I don't believe it is as simple as that. Many apps synthesize their
payload in user space buffers (i.e. malloced memory) and expect to
receive their data in user space buffers _and_ expect the received data
to have a certain alignment and to be contiguous - something not
addressed by these 'new' APIs. Look, people writing HPC apps tend to
take advantage of whatever they can to squeeze some extra performance
out of their apps and they are resorting to protocol offload technology
for a reason, wouldn't you agree? 

> Also, the I/O bus is still the more limiting factor and main memory
> bandwidth in all of this, it is the smallest data pipe for
> communications out to and from the network.  So the protocol header
> avoidance gains of TSO and LRO are still a very worthwhile savings.
So, i.e. with TSO, your saving about 16 headers (let us say 14 + 20 +
20), 864B, when moving ~64KB of payload - looks like very much in the
noise to me. And again, PCI-E provides more bandwidth than the wire...

> But even if RDMA increases performance 100 fold, it still doesn't
> avoid the issue that it doesn't fit in with the rest of the networking
> stack and feature set.
> Any monkey can change the rules around ("ok I can make it go fast as
> long as you don't need firewalling, packet scheduling, classification,
> and you only need to talk to specific systems that speak this same
> special protocol") to make things go faster.  On the other hand well
> designed solutions can give performance gains within the constraints
> of the full system design and without sactificing functionality.

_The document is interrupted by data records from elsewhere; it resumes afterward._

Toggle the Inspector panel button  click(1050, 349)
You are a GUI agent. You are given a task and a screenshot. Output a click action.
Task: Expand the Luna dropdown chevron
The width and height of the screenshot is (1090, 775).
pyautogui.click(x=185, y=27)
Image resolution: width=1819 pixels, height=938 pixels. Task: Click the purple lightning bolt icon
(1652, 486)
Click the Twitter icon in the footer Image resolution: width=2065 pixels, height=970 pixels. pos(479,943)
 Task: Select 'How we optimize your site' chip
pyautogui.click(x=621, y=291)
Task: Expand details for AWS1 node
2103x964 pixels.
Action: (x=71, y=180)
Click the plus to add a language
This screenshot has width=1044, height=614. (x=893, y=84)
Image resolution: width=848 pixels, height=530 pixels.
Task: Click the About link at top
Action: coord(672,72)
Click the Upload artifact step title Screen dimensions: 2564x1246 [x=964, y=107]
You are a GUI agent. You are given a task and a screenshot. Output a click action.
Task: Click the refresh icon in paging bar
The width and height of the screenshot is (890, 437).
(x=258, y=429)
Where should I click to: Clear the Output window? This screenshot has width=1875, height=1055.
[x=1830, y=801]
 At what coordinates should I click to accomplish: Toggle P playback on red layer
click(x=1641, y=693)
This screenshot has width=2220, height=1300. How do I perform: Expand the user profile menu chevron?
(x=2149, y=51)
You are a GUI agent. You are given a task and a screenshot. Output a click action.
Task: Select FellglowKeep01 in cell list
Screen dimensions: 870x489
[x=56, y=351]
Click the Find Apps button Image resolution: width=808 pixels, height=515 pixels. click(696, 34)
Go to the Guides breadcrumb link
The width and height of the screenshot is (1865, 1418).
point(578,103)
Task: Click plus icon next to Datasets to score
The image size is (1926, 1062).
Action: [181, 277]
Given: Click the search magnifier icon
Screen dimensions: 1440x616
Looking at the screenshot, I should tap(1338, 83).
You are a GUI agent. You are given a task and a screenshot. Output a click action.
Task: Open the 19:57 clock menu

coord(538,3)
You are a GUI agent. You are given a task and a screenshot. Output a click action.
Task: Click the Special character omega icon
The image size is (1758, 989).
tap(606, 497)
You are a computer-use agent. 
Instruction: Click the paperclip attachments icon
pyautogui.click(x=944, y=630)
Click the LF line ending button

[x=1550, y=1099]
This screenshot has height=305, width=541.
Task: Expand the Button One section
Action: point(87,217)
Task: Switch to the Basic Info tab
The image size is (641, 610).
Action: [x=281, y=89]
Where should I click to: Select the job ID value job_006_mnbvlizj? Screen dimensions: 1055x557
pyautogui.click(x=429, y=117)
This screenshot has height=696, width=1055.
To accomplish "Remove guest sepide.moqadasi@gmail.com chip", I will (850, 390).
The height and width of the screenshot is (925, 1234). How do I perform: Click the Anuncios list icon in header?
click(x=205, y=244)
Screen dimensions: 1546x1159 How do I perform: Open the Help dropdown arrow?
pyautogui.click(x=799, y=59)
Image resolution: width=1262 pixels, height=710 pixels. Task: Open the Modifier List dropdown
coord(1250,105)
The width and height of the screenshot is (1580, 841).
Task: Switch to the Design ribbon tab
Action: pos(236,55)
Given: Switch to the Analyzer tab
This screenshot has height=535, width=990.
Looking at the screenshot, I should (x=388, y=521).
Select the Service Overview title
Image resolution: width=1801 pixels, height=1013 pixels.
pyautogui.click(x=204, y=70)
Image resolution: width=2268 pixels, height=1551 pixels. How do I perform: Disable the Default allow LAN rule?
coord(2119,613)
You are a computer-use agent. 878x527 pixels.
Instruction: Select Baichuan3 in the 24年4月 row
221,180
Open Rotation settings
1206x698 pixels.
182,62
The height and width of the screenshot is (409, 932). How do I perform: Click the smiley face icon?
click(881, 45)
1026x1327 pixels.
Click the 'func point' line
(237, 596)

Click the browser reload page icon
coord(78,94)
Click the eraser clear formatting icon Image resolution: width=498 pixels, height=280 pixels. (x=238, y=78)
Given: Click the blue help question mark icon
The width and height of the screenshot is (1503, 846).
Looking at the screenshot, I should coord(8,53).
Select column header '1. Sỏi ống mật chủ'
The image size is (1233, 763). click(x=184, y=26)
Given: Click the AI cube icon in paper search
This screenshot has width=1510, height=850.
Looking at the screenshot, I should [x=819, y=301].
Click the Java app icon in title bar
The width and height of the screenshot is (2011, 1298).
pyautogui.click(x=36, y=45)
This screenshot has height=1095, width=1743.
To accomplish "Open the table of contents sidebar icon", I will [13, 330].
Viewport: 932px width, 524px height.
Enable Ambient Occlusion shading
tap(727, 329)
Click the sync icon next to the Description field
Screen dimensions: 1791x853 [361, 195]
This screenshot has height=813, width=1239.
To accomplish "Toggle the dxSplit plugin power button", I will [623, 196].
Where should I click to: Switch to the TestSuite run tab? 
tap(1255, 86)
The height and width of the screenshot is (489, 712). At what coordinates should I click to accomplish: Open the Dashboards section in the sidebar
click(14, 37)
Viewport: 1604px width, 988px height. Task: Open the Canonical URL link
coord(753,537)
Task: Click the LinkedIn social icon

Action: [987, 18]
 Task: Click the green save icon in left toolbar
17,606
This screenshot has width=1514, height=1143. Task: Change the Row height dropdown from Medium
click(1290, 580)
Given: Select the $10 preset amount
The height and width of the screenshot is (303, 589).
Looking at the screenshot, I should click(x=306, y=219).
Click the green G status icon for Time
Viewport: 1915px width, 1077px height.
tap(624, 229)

While I believe that you should give people an option to get 'high
performance' _instead_ of other features and let them chose whatever
they care about, I really do agree with what you're saying and believe
that offload devices _should_ be integrated with the facilities that you
mention (in fact, offload can do a much better job at lots of things
that you mention ;) ... but you're not letting offload devices integrate
and you're slowing down innovation in this field.